::: Supplied text

Despite the lackluster story, I consider FE Fates Conquest to have the best game play of the series. This game takes it as a basis, and attempts to refine it even further, while also adding in a lot of unique mechanics.

Probably the most unique concept of the game: You can do good in the real world to effect the world of the game. The game's setting is similar to the world from Neverending Story, separate from our own world but linked. Suffering in our world manifests as shadow monsters in that world, and goodwill in our world manifests as divine aid. Mechanically, this is represented by being able to get in-game bonuses by donating to real world charities.

It's not that you just get "pay to win" stuff and trivialize the game. Instead, you get things that can positively effect the story like reviving dead characters, getting special reclass options, bonuses to supports ala Seeds of Trust, etc. I want to make a game that takes the science of freemium games, and uses it for good instead of evil. Also, I want the game to feel cozy but not purely escapist like Animal Crossing, since you can look on the tranquility you've created in this fantasy world and feel good about it.

::::::
::: Data block

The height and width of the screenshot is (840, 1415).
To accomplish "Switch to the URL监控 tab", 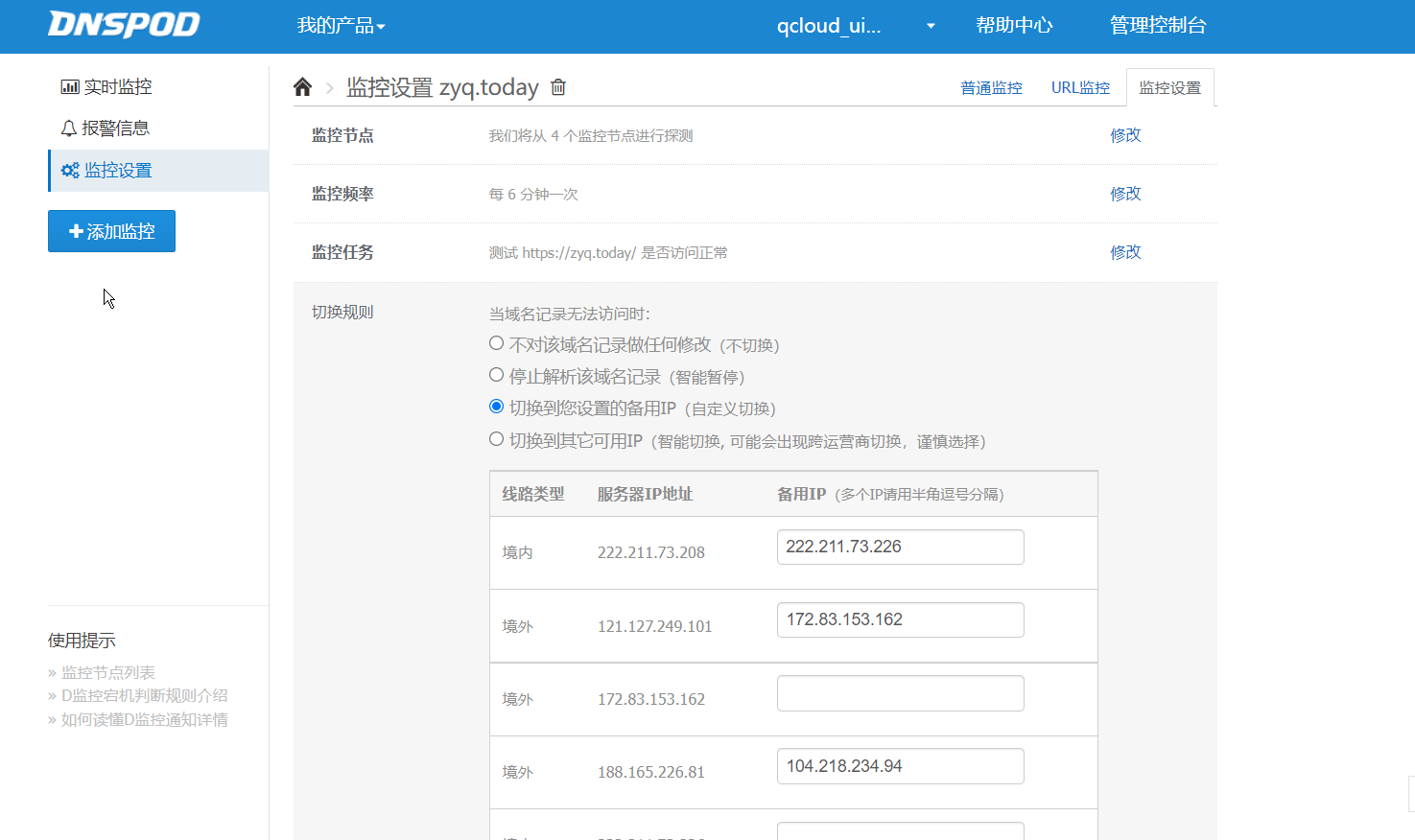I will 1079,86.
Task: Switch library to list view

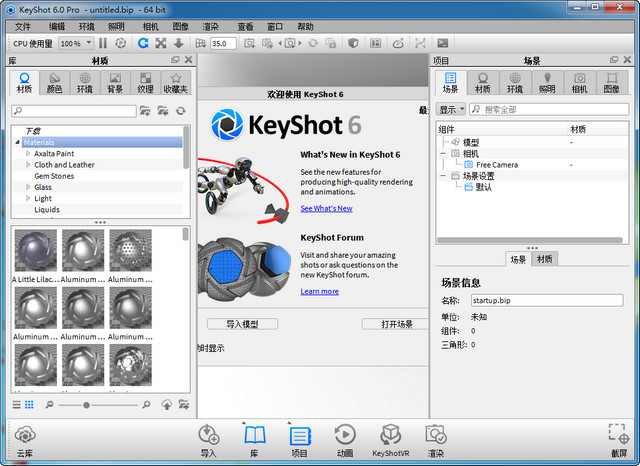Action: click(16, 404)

::::::

Task instructions: Continue the game design pitch about earning in-game bonuses through real-world charity, picking up after its final sentence.

Answer:
The story takes place in a kingdom plagued by these encroaching shadows. The privileged of this kingdom live safe behind the capitol city's walls. The rest live in small villages on the outskirts, constantly prey to monster attacks. It is a difficult life in the outskirts, and few make it past their 20s. The protagonist is an orphan child living in one of these villages. He begins to hear the voice of an otherworldly being (aka the player), and similar to Joan of Arc, follows this voice to become an unexpected tactician. He ends up leading a small but growing band of villagers and other vagabonds, eventually coming into conflict with the king's regime and many other factions in a quest for deliverance.

Other Features:

Non-Linear Plot: Minor arcs and major arcs are triggered by and feed into global variables like the player's reputation with certain factions, or things like "the protagonist's faith of themselves as a leader" and relationship levels between characters.

Rich Chapter Design: Chapters have multiple ways to win, as well as lots of optional side objectives, each of can affect the direction of the plot. Nearly all maps have some element of time pressure, and you can't just use the same tactics of turtling or easy baiting.

Focus on Consumables: Weapon durability is back. There are some crazy staves, and using them effectively is key to getting through chapters without deaths. There's no grinding in the game, and player's must manage their resources carefully.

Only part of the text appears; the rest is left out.